やること:
- A) 心不全の解説から、「心臓は、いろいろな原因で正常」を含む言葉で始まり「4. 心臓の中には血液の流れを正常に保つ弁があるが、その弁が狭くなったり、 きっちり閉まらなくなったりする病気(弁膜症)」で終わる部分を、一字も変えずに書き写してください。
- B) 心不全の解説で、心臓が悪くなる原因として挙げられている病気の名前をすべて書き出してください。
- C) 心不全の解説によると、心不全による5年生存率は何パーセントですか。

引用文:

* * * * * * *

一般社団法人宇部市医師会

知っておきたい病気

2018年7月 ~心不全について~

徳久内科医院
徳久 隆弘

心不全(しんふぜん)とはどんな病気か

ご存知でしょうか?我が国の循環器疾患の死亡数は、癌に次いで第2位となっており、心不全による5年生存率は50%と決して良くありません。 ただ、その事実と心不全の怖さについては、あまり知られていないのが現状です。そのため、心不全について、皆さんによりわかりやすく理解して貰うため、新たに「心不全の定義」を日本循環器学会と日本心不全学会で連携・作成し、2017年10月31日発表されましたので質問&回答形式で今回紹介させていただきます。

<心不全の定義>
『心不全とは、心臓が悪いために、息切れやむくみが起こり、だんだん悪くなり、生命を縮める病気です。』

Q 「心不全は・・・・病気です」とあります。“心不全”は、病名ではないと聞いたことがありますが、これはどういうことですか?

医学の専門用語としては、「病気」ではありませんが、 心臓が悪いことを総合的に表現する言葉として、ここでは「病気」と表現しました。

Q 心臓が悪いため”とありますが、これはどういうことですか?

心臓は、いろいろな原因で正常な機能(血液を全身に送り出すポンプ機能)を発揮できなくなることがありますが、それらを総称して、“心臓が悪いため”に、と表現しています。 悪くなる原因としては、

  1. 血圧が高くなる病気(高血圧)
  2. 心臓の筋肉自体の病気 (心筋症)
  3. 心臓を養っている血管の病気 (心筋梗塞)
  4. 心臓の中には血液の流れを正常に保つ弁があるが、その弁が狭くなったり、 きっちり閉まらなくなったりする病気(弁膜症)

* * * * * * *

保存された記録
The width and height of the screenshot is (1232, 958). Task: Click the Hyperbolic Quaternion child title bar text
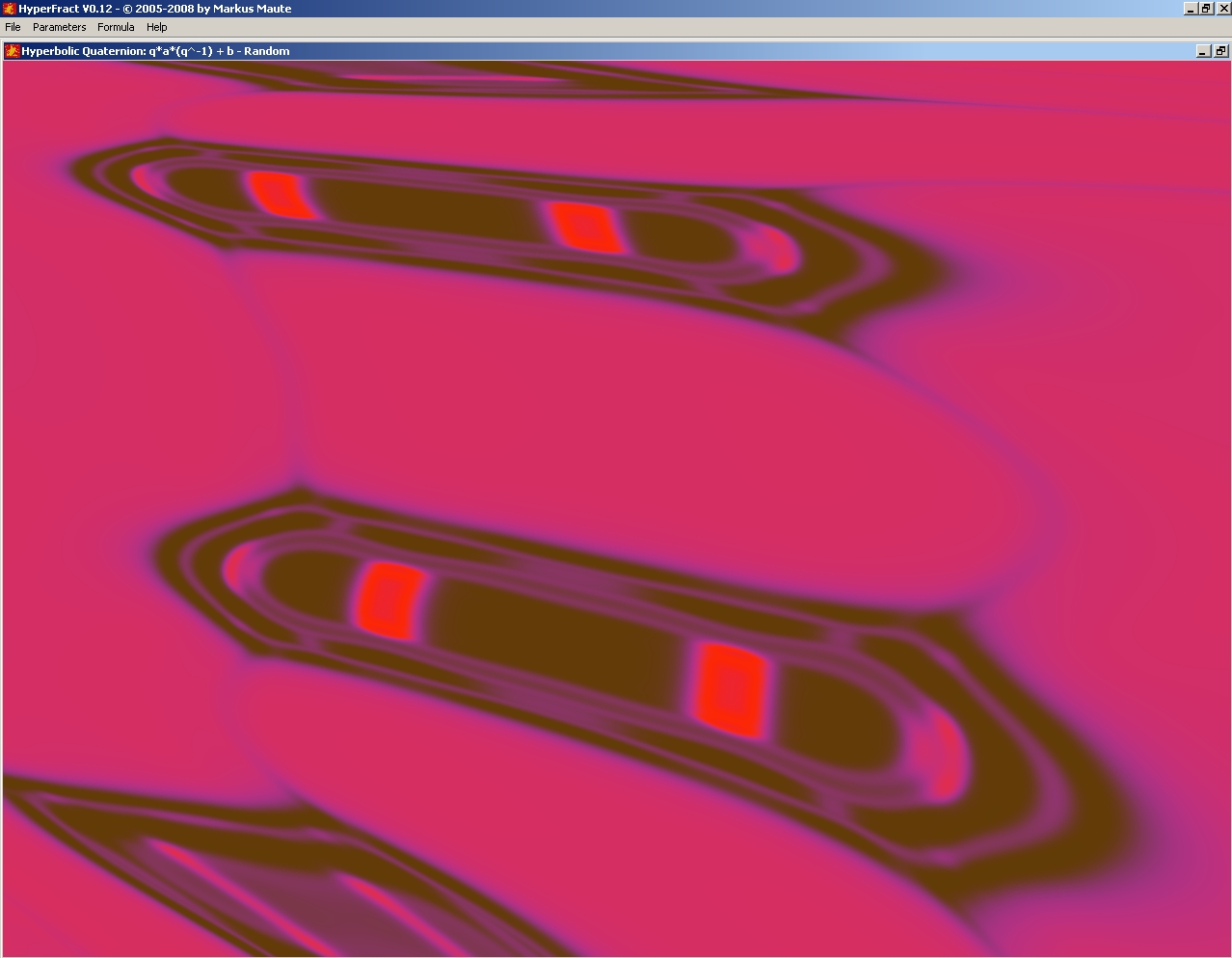pyautogui.click(x=155, y=51)
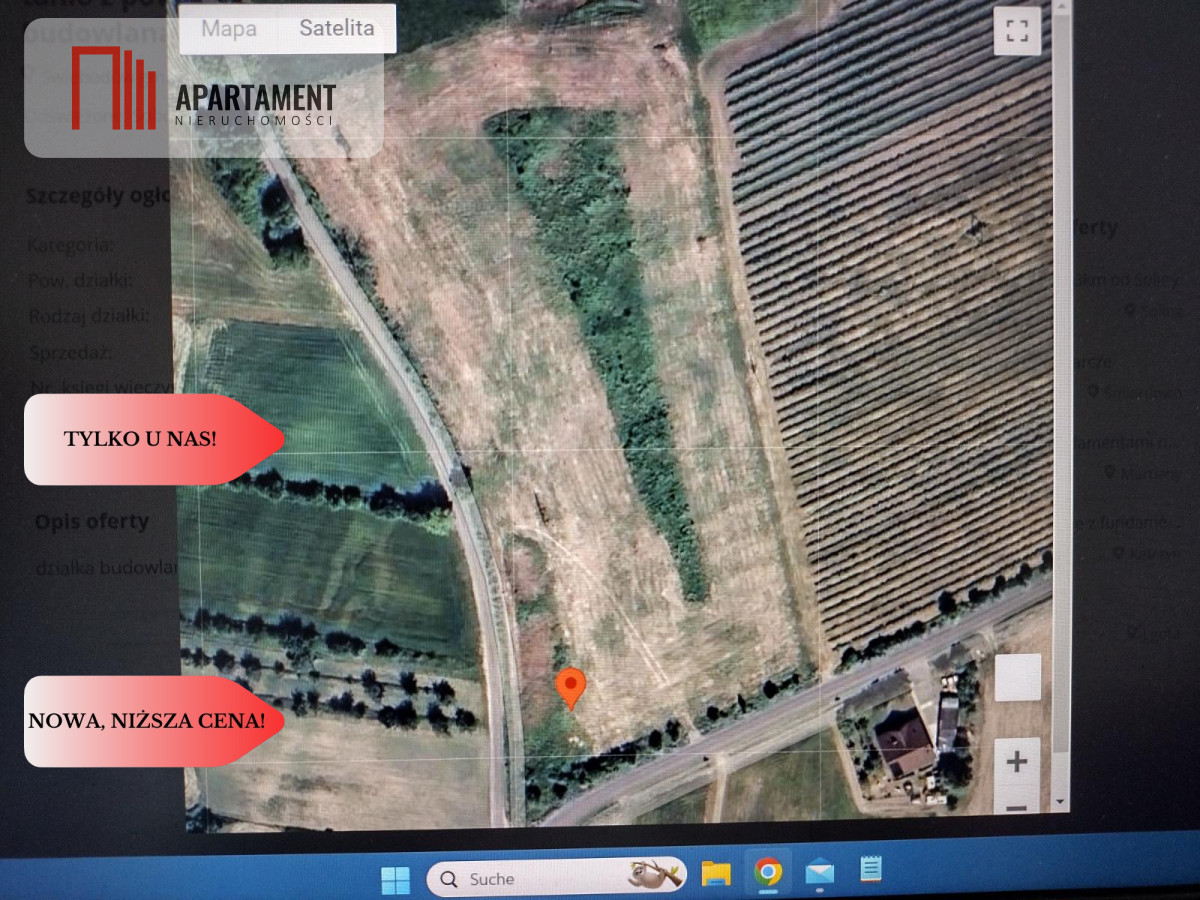The height and width of the screenshot is (900, 1200).
Task: Launch the Mail app in taskbar
Action: pos(819,873)
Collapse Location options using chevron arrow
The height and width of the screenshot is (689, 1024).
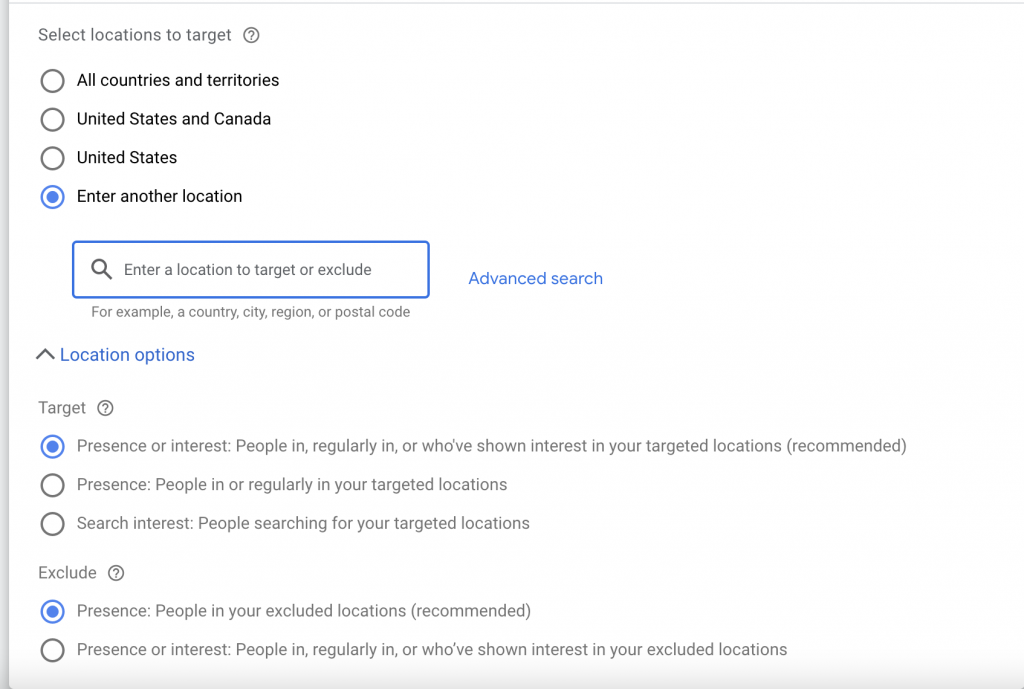(45, 355)
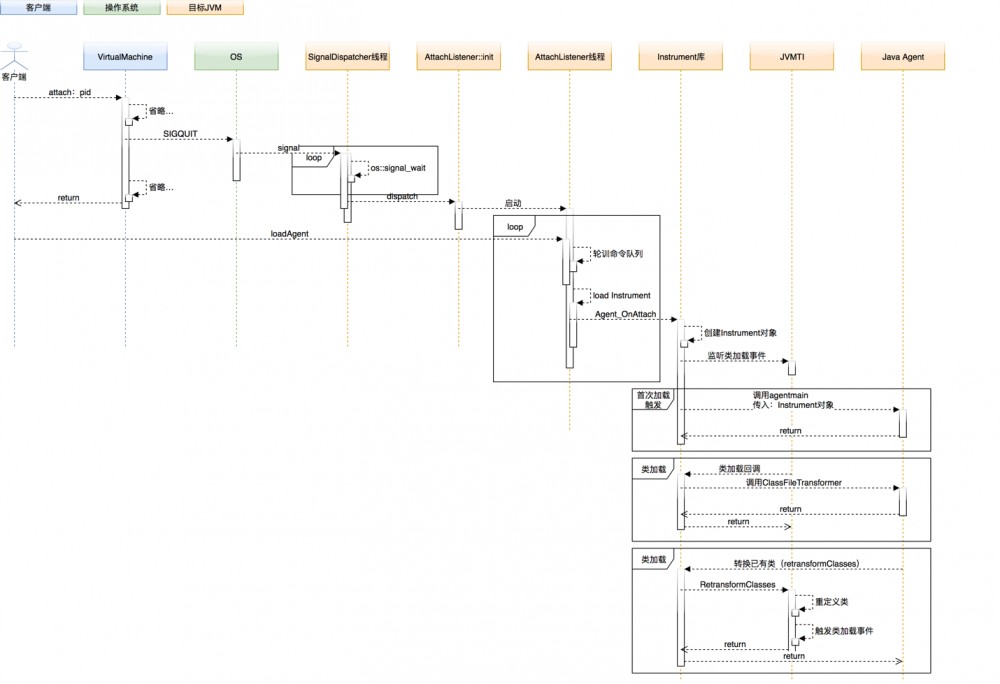Click the VirtualMachine lifeline header box

coord(124,57)
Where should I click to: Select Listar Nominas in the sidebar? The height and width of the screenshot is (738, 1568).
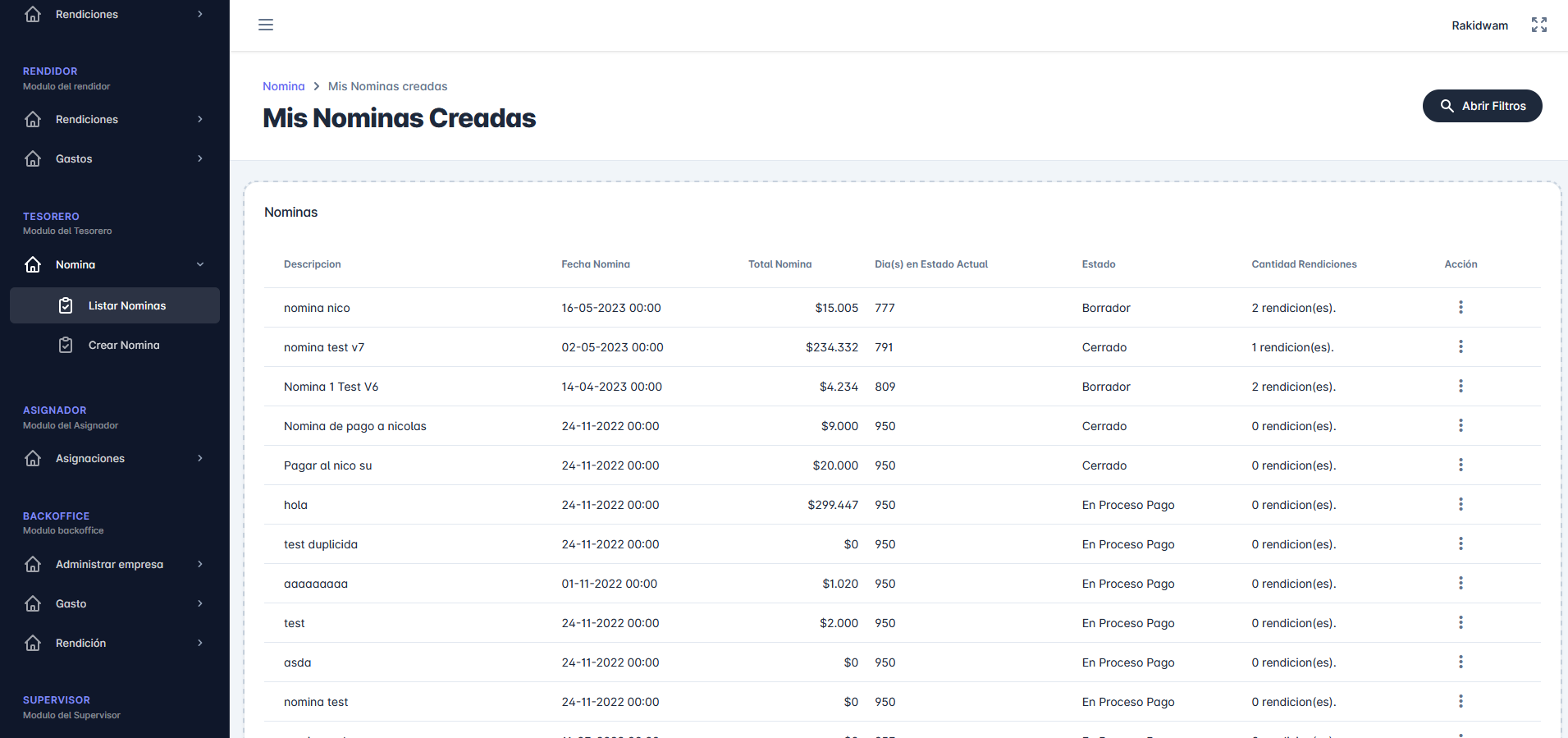(x=126, y=305)
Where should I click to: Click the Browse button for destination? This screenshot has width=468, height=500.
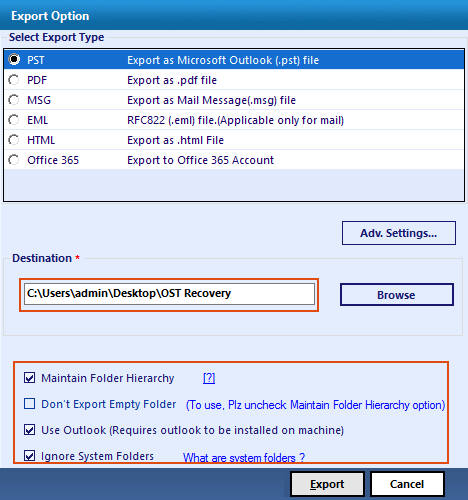[x=397, y=295]
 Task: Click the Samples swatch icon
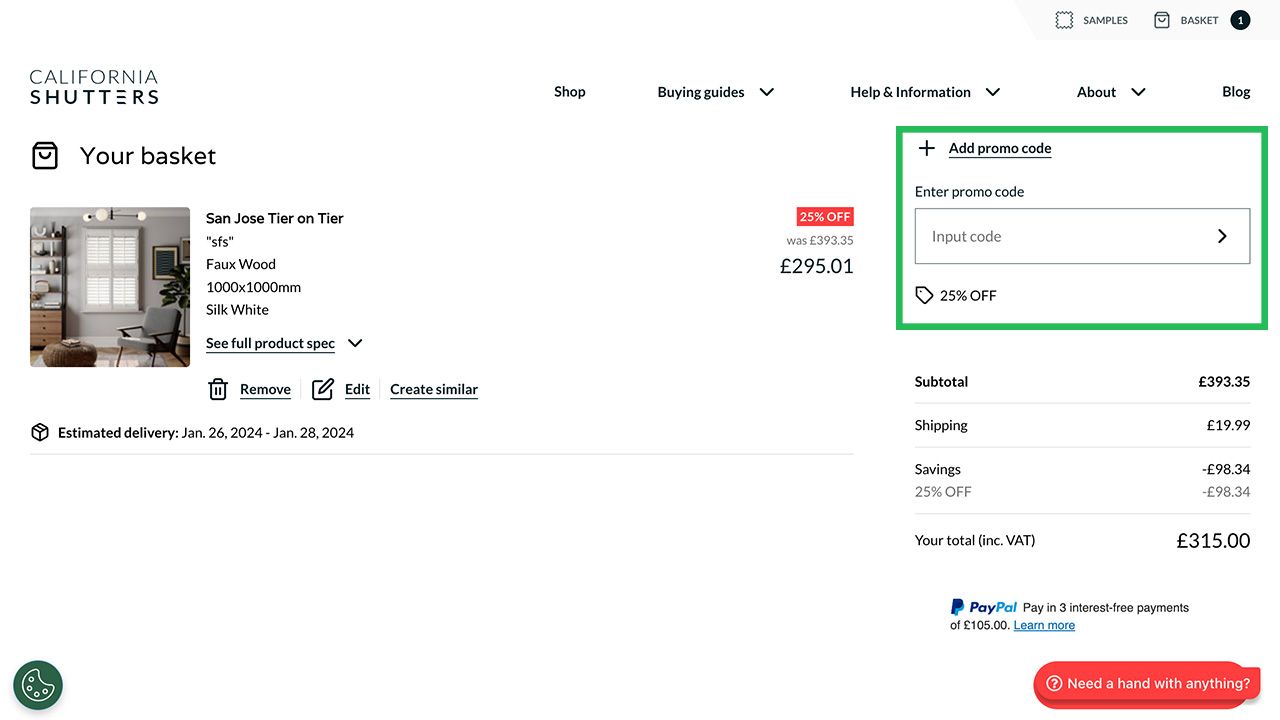(x=1064, y=20)
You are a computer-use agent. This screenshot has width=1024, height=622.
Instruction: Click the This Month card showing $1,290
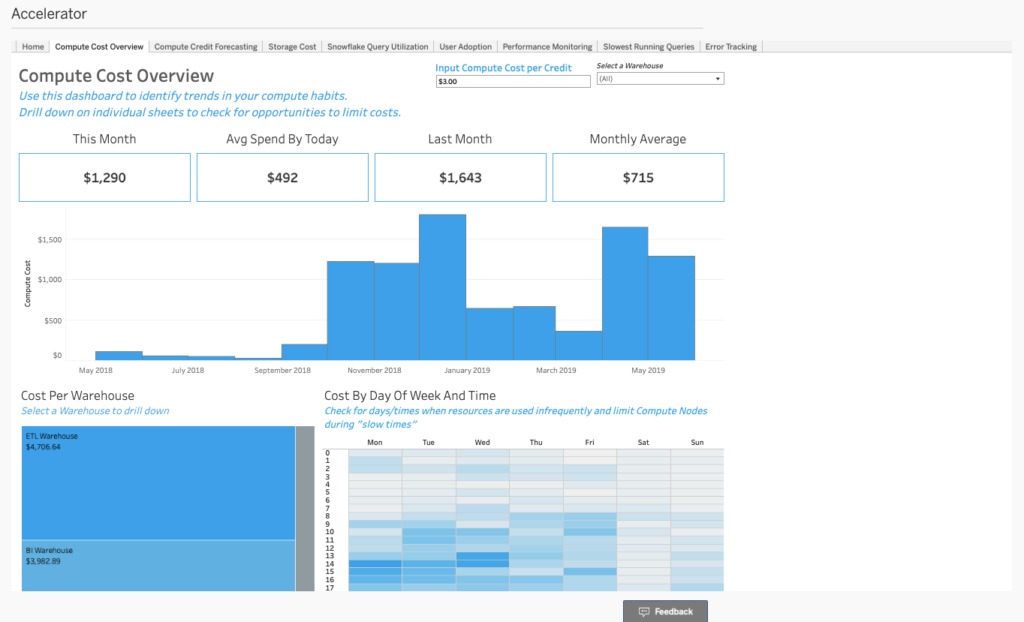pyautogui.click(x=104, y=177)
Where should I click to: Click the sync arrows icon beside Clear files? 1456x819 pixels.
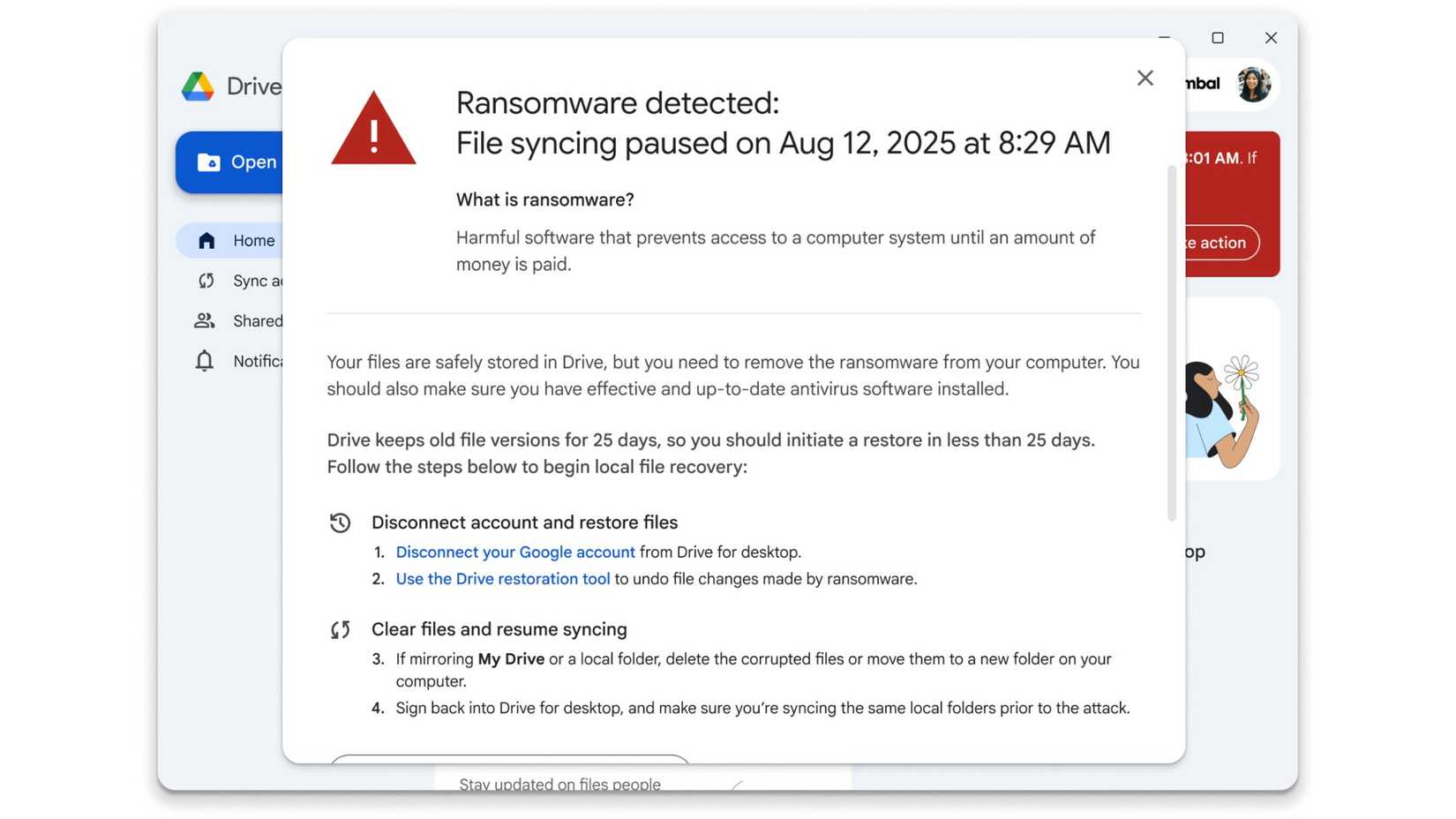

* * * * * * *

結果:
- A)
心臓は、いろいろな原因で正常な機能(血液を全身に送り出すポンプ機能)を発揮できなくなることがありますが、それらを総称して、“心臓が悪いため”に、と表現しています。 悪くなる原因としては、

  1. 血圧が高くなる病気(高血圧)
  2. 心臓の筋肉自体の病気 (心筋症)
  3. 心臓を養っている血管の病気 (心筋梗塞)
  4. 心臓の中には血液の流れを正常に保つ弁があるが、その弁が狭くなったり、 きっちり閉まらなくなったりする病気(弁膜症)

- B) 高血圧、心筋症、心筋梗塞、弁膜症

- C) 50%